## [Data shown]
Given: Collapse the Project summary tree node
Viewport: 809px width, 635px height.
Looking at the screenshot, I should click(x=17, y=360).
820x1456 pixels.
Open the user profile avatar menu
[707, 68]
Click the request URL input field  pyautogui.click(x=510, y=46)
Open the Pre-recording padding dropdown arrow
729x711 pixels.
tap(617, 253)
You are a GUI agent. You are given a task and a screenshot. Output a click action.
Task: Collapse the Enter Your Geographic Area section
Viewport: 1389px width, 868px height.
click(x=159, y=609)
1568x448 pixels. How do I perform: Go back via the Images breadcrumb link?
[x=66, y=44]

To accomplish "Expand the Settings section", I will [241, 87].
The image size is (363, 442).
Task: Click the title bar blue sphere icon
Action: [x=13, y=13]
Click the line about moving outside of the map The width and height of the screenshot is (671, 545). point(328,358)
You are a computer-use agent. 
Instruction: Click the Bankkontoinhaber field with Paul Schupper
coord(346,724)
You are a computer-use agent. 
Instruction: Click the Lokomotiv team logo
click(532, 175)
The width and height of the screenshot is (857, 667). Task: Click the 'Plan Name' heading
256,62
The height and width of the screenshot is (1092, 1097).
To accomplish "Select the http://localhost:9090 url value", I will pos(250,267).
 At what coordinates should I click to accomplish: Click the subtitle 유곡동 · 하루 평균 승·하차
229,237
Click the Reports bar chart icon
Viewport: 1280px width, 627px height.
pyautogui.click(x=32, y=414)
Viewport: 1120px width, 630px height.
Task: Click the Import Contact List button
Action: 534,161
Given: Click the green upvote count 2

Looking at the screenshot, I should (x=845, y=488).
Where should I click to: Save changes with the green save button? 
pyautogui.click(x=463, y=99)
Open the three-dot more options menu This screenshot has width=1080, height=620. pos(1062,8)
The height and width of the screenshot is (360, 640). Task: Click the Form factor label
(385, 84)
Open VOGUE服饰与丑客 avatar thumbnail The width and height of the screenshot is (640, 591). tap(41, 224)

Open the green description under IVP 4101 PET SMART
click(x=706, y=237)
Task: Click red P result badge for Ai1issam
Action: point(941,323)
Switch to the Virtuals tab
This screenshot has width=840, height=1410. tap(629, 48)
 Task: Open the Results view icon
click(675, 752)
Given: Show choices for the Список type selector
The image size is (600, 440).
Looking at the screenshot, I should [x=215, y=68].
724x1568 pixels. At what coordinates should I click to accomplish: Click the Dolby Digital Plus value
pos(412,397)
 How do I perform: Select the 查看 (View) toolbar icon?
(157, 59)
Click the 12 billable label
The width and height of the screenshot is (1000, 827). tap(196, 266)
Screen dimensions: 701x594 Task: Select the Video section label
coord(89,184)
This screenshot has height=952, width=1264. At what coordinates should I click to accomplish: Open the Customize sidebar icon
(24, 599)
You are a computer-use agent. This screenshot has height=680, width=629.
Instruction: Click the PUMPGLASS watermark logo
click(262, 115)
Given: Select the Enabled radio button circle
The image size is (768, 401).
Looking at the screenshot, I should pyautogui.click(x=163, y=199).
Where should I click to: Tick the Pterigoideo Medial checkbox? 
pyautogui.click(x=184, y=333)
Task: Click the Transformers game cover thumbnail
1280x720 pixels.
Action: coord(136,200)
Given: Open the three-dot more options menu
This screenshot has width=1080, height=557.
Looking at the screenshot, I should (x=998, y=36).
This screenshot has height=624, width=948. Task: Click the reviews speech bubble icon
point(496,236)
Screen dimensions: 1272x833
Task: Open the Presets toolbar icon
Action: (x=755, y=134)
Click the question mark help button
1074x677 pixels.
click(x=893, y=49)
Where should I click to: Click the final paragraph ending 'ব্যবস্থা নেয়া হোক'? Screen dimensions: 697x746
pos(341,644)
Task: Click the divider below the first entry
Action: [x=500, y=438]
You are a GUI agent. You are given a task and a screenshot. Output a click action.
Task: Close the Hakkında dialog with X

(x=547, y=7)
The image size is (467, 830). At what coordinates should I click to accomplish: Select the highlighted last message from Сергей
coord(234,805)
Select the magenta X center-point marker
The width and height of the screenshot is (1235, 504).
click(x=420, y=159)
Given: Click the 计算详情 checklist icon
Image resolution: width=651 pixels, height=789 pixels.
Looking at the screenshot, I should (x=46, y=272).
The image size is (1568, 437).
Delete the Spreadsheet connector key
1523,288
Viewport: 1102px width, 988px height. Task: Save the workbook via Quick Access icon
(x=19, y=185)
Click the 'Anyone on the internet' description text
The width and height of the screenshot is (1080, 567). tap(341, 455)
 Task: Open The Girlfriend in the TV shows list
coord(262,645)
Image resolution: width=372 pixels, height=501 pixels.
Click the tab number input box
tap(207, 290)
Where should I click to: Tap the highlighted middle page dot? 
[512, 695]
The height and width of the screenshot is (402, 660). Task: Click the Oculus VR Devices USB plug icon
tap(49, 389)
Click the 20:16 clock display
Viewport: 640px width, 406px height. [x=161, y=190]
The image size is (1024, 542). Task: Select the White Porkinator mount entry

## [Task to complete]
What's needed is a word-for-word restatement of all the entries.

## [Completed task]
Given: Collapse the Project summary tree node
Viewport: 809px width, 635px height.
Looking at the screenshot, I should click(x=17, y=360).
820x1456 pixels.
Open the user profile avatar menu
[707, 68]
Click the request URL input field  pyautogui.click(x=510, y=46)
Open the Pre-recording padding dropdown arrow
729x711 pixels.
tap(617, 253)
You are a GUI agent. You are given a task and a screenshot. Output a click action.
Task: Collapse the Enter Your Geographic Area section
Viewport: 1389px width, 868px height.
click(x=159, y=609)
1568x448 pixels. How do I perform: Go back via the Images breadcrumb link?
[x=66, y=44]

To accomplish "Expand the Settings section", I will [241, 87].
The image size is (363, 442).
Task: Click the title bar blue sphere icon
Action: [x=13, y=13]
Click the line about moving outside of the map The width and height of the screenshot is (671, 545). point(328,358)
You are a computer-use agent. 
Instruction: Click the Bankkontoinhaber field with Paul Schupper
coord(346,724)
You are a computer-use agent. 
Instruction: Click the Lokomotiv team logo
click(532, 175)
The width and height of the screenshot is (857, 667). Task: Click the 'Plan Name' heading
256,62
The height and width of the screenshot is (1092, 1097).
To accomplish "Select the http://localhost:9090 url value", I will pos(250,267).
 At what coordinates should I click to accomplish: Click the subtitle 유곡동 · 하루 평균 승·하차
229,237
Click the Reports bar chart icon
Viewport: 1280px width, 627px height.
pyautogui.click(x=32, y=414)
Viewport: 1120px width, 630px height.
Task: Click the Import Contact List button
Action: 534,161
Given: Click the green upvote count 2

Looking at the screenshot, I should (x=845, y=488).
Where should I click to: Save changes with the green save button? 
pyautogui.click(x=463, y=99)
Open the three-dot more options menu This screenshot has width=1080, height=620. pos(1062,8)
The height and width of the screenshot is (360, 640). Task: Click the Form factor label
(385, 84)
Open VOGUE服饰与丑客 avatar thumbnail The width and height of the screenshot is (640, 591). tap(41, 224)

Open the green description under IVP 4101 PET SMART
click(x=706, y=237)
Task: Click red P result badge for Ai1issam
Action: point(941,323)
Switch to the Virtuals tab
This screenshot has width=840, height=1410. tap(629, 48)
 Task: Open the Results view icon
click(675, 752)
Given: Show choices for the Список type selector
The image size is (600, 440).
Looking at the screenshot, I should [x=215, y=68].
724x1568 pixels. At what coordinates should I click to accomplish: Click the Dolby Digital Plus value
pos(412,397)
 How do I perform: Select the 查看 (View) toolbar icon?
(157, 59)
Click the 12 billable label
The width and height of the screenshot is (1000, 827). tap(196, 266)
Screen dimensions: 701x594 Task: Select the Video section label
coord(89,184)
This screenshot has height=952, width=1264. At what coordinates should I click to accomplish: Open the Customize sidebar icon
(24, 599)
You are a computer-use agent. This screenshot has height=680, width=629.
Instruction: Click the PUMPGLASS watermark logo
click(262, 115)
Given: Select the Enabled radio button circle
The image size is (768, 401).
Looking at the screenshot, I should pyautogui.click(x=163, y=199).
Where should I click to: Tick the Pterigoideo Medial checkbox? 
pyautogui.click(x=184, y=333)
Task: Click the Transformers game cover thumbnail
1280x720 pixels.
Action: coord(136,200)
Given: Open the three-dot more options menu
This screenshot has width=1080, height=557.
Looking at the screenshot, I should (x=998, y=36).
This screenshot has height=624, width=948. Task: Click the reviews speech bubble icon
point(496,236)
Screen dimensions: 1272x833
Task: Open the Presets toolbar icon
Action: (x=755, y=134)
Click the question mark help button
1074x677 pixels.
click(x=893, y=49)
Where should I click to: Click the final paragraph ending 'ব্যবস্থা নেয়া হোক'? Screen dimensions: 697x746
pos(341,644)
Task: Click the divider below the first entry
Action: [x=500, y=438]
You are a GUI agent. You are given a task and a screenshot. Output a click action.
Task: Close the Hakkında dialog with X

(x=547, y=7)
The image size is (467, 830). At what coordinates should I click to accomplish: Select the highlighted last message from Сергей
coord(234,805)
Select the magenta X center-point marker
The width and height of the screenshot is (1235, 504).
click(x=420, y=159)
Given: Click the 计算详情 checklist icon
Image resolution: width=651 pixels, height=789 pixels.
Looking at the screenshot, I should (x=46, y=272).
The image size is (1568, 437).
Delete the Spreadsheet connector key
1523,288
Viewport: 1102px width, 988px height. Task: Save the workbook via Quick Access icon
(x=19, y=185)
Click the 'Anyone on the internet' description text
The width and height of the screenshot is (1080, 567). tap(341, 455)
 Task: Open The Girlfriend in the TV shows list
coord(262,645)
Image resolution: width=372 pixels, height=501 pixels.
Click the tab number input box
tap(207, 290)
Where should I click to: Tap the highlighted middle page dot? 
[512, 695]
The height and width of the screenshot is (402, 660). Task: Click the Oculus VR Devices USB plug icon
tap(49, 389)
Click the 20:16 clock display
Viewport: 640px width, 406px height. [x=161, y=190]
The image size is (1024, 542). Task: Select the White Porkinator mount entry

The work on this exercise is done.